Mistake #1: Ignoring the small progress

A lot of the time we make small progress with our finances we tend to overlook it and not even acknowledge the progress we have made.  So making a payment against your debt or paying your bills on time may seem unimportant. These are the things that are actually progress and are leading you toward our financial goals. But if you don’t acknowledge then you are not going to be motivated to keep going.  So you have to acknowledge your small progress, small wins they count and all add up.

Mistake #2: Focusing solely on Long-Term goals

We all have really BIG goals that we have set.  May be to save a certain amount of money by the end of the year or the next 5 years. And sometimes when we look at these goals they can seem to be be massive and overwhelming. If we focus only on the big number without breaking it down into smaller chunks so that we can actually achieve them, every week, every month, then we may be overwhelmed and not feel motivated to make progress to achieving these goals.  So take the long-term goals and break them down into smaller achievable goals. Say for instant you want to have saved $300,000 in 5 years.  By breaking it down you would need to save $60,000 a year, $5,000 a month or $1,250 a week.  Now doesn’t the $1,250 per week look a lot easier than the $300,000 that you have as your big goal? 

Mistake #3: Lack Accountability

When there is no one or nothing to hold us accountable we are less likely to stick to our goals.  This means finding the right person or thing to motivate you.  Maybe it’s a best friend who is also working on her finances, or your partner. You want to find someone you can talk to and exchange ideas with. Most importantly you want to have a WHY. Why do you want to save the $300,000? Determine what your why is, it is that thing that is going to compel you to keep going, especially when you hit a road bump along the way.

Mistake #4: Not checking in on your goals

A lot of the times we rush into our goals and we forget to check in. Which means we are not able to see how far we’ve come or if any adjustments need to be made. So once a week or once a month, we need to take the time to look at how far you are with your goals.  Take the lessons learnt and apply them to keep moving forward.  You definitely want to check in with your goals to reassess and motivate you to keep going toward them.
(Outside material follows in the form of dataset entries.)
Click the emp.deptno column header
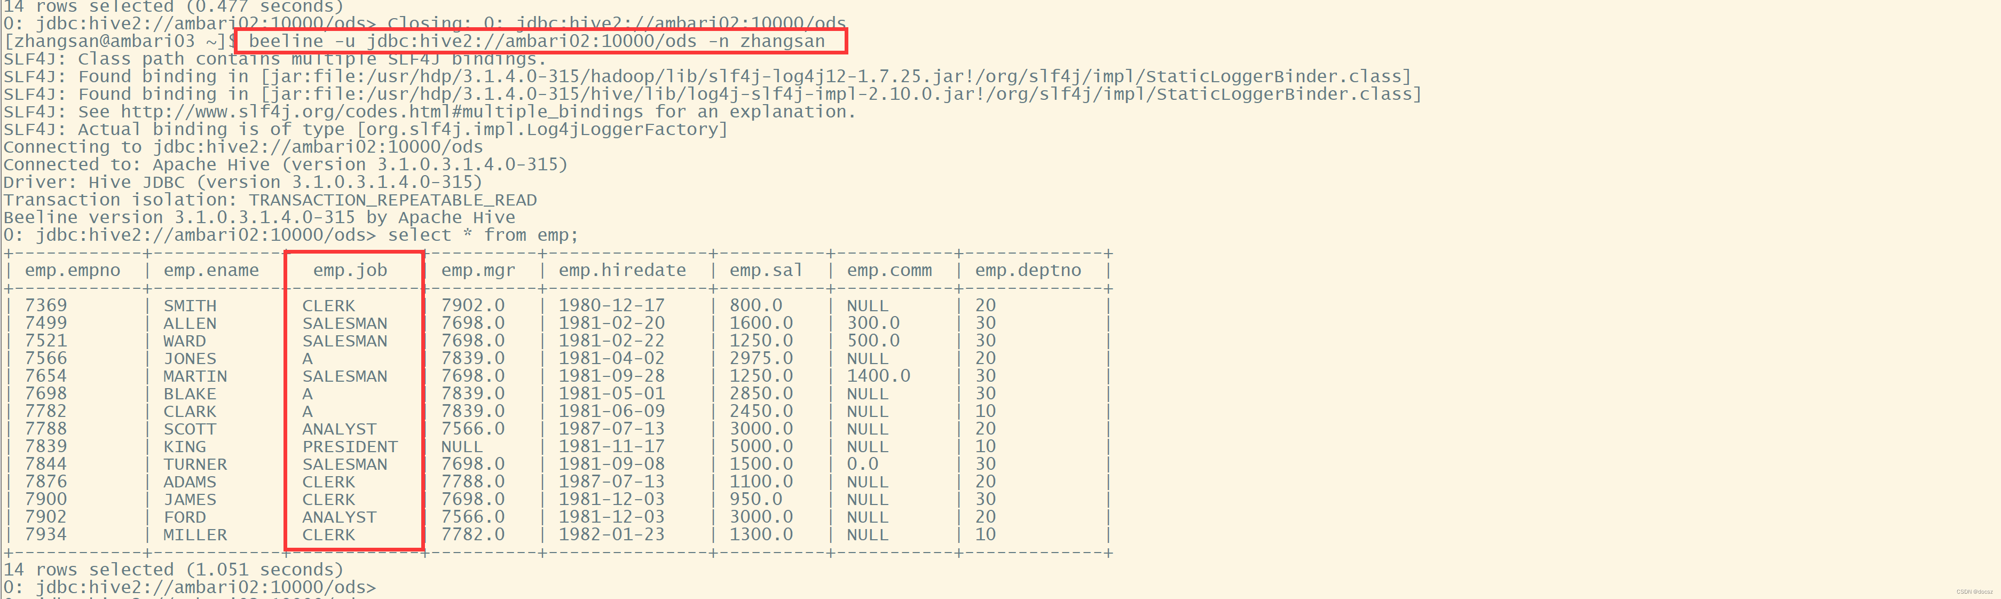Image resolution: width=2001 pixels, height=599 pixels. coord(1028,270)
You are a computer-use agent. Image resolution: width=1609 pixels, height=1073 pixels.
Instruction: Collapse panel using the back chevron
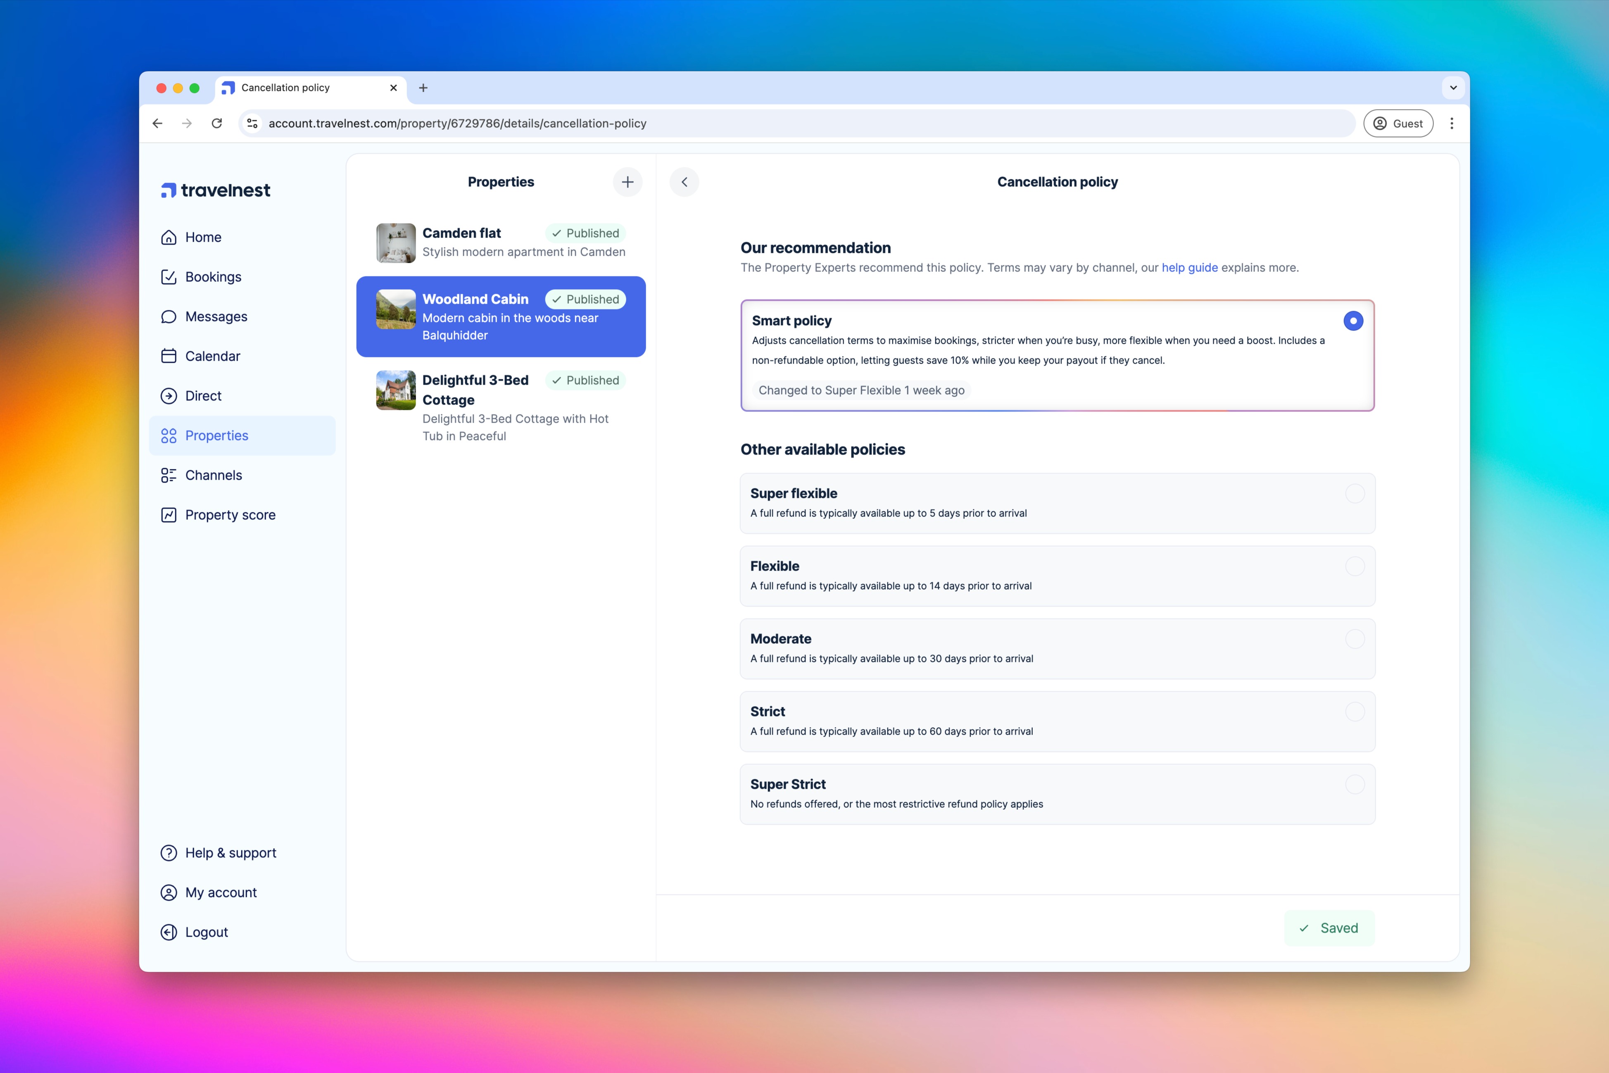(x=684, y=182)
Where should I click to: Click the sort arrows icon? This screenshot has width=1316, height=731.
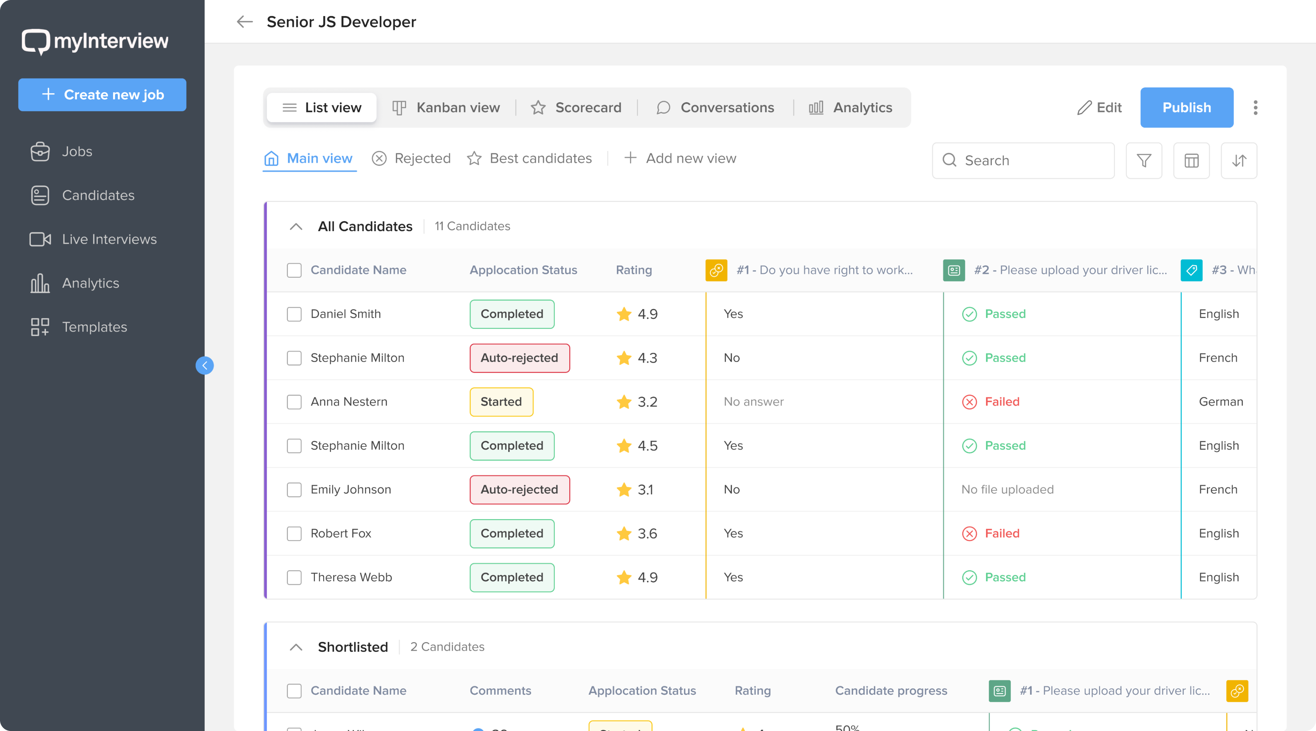tap(1238, 161)
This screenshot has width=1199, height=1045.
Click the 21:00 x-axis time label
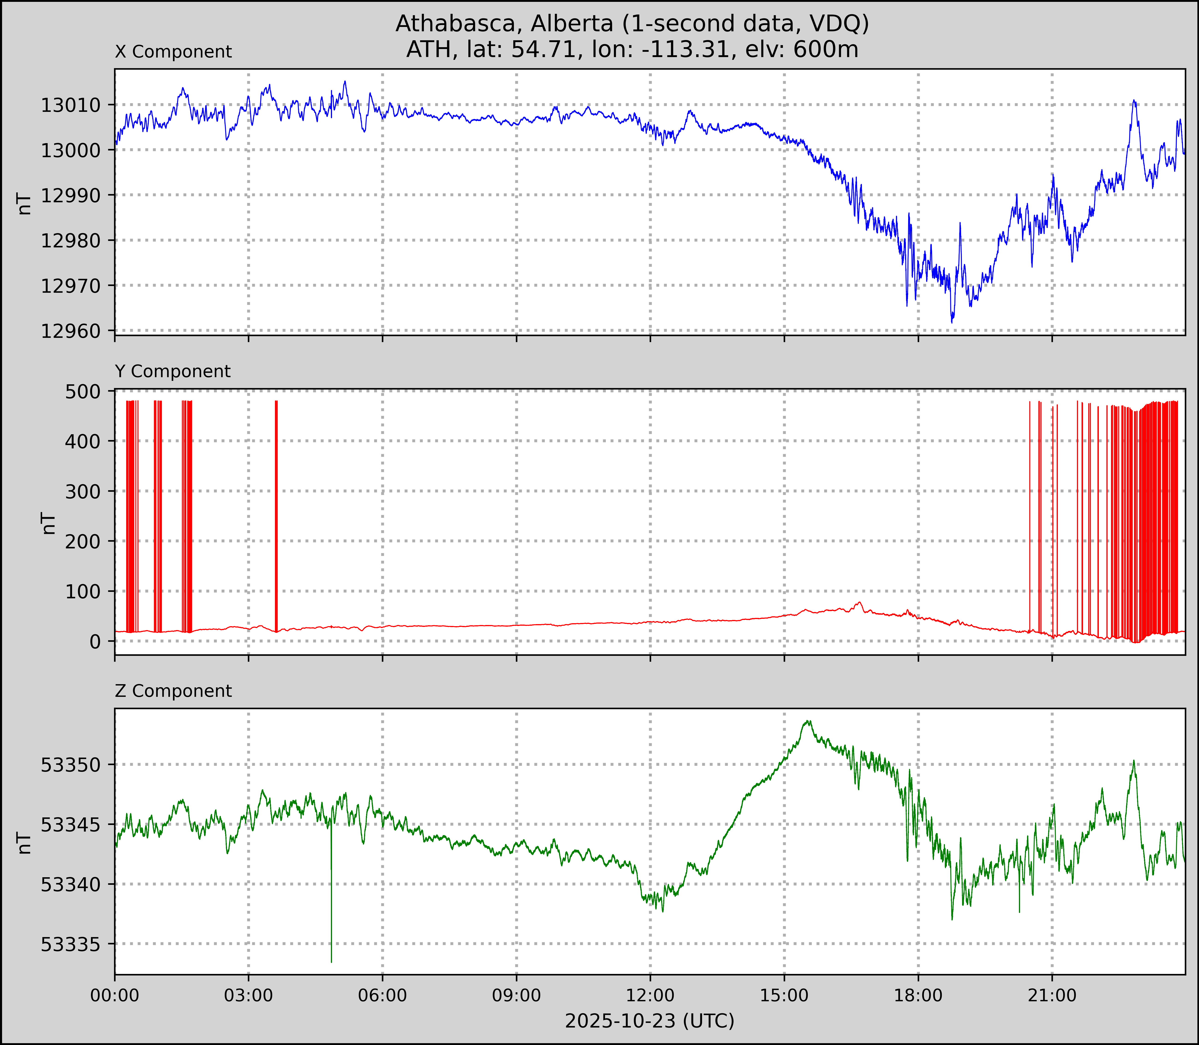[x=1052, y=995]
Mistake #5: Dismissing your progress

This is kind of similar to mistake number 4 and 1. This however is when we verbally say things like: “Oh this is no big deal.” Or; “ I only did that small thing.” When we dismiss our progress it doesn’t count toward the BIG goal.  But actually it does matter! Even that small progress you made, matters.  So your weekly goal is to save $1,250, but one week you only managed to save $625.  You may feel like you failed, but in fact you are $625 closer to achieving your bigger goal.  And you can budget to catch up the difference going forward.  That’s why checking in with your goals is important. It doesn’t matter how small your progress is, it’s still a step towards achieving your goals. 

Mistake #6: Not getting back up after you slip

It doesn’t matter who you are there are always going to be times when you slip up.  Believe me I’ve had these times. There will be that month when an emergency hits and you have those unexpected bills, all sorts of setbacks when it comes to your finances. That’s life. Life happens when you making plans right? So what are you going to do? Are you going to have a pity party or are you going to pick yourself up and take the lessons and keep making progress?  It’s really important that you don’t stay stuck just because you hit a road bump.  You need to go back to your WHY and let that motivate you to keep going.

So now that you know what to avoid when it comes to achieving your financial goals, I’m going to share some key tips to help you actually achieve them.

Tip #1: Get out of your comfort zone

You can’t be successful in the place you are most comfortable in.  Achieving your BIG financial and life goals requires you to step outside your comfort zone.  Doing things that you don’t like, like putting extra money towards paying off your debt.  All those things you don’t like to do, you are going to have to do them and get out of your comfort zone.

Tip #2: Ditch the mediocracy

You know when you are doing something below average in your life.  You know when you are not preforming at your full potential.  You know when you are doing things that cause you to slip up.  The over spending, the over extending of your budget, the emotional shopping, when you could be putting that money towards your saving and paying off debt.  You want to get sick of that stuff and bring your WHY out as a reminder to why you are doing this. 

Tip #3: Face your triggers head-on

What are the things that cause you to act a certain way and derail you from your financial goals?  Could it be that you pop into the mall on your way home from work because you had a bad day? Or perhaps there is someone who is not a good influence and every time you hang out with them, you end up spending more than you planned to and this sets you back with your financial goals? Take a good look at your life and identify your triggers.  Once you have done this, you want to put in place something to counteract them.

Tip #4: Write out our goals

Write down your goals.  But you don’t just want to write them down and then never look at them again.  You want to put them up somewhere, so you can see them every day.  So I have my “Battle Board” (as Brendon Burchard calls it), over my desk.  It has my monthly goals, my financial goals (I use trackers for this), things that inspire me and my vision board.

I then use my daily planner to break these goals down into daily tasks so that I know what steps I need to take in order to get me closer to achieving my goals.

Tip #5: Set yourself up for success

That could mean automating your finances, so that your bills are paid on time or your debt repayments are automatically paid so that you don’t have to worry about them.  And you definitely want to automate your savings.  Make it as easy as possible for you to achieve your financial goals.  So what can you put in place to make it easier for you?  Reminders, automations, personal development, things like that can set you up for success. 

Tip #6: Be okay with failure

When it comes to achieving financial goals, you got to take out perfection and throw it out the window.  It’s not going to work for you.  You’re going to make mistakes and have setbacks.  There are going to be things that are out of your control, so you are going to fail from time-to-time.  What’s most important here is what you do after the failure.  It’s taking the lessons, reviewing the situation, identifying what went wrong and applying all of that to your future progress.  All small steps add up to big steps.

If you’re guilty of one or more of these 6 mistakes, don’t worry. Simply apply the easy fixes so that you can get back on track for success.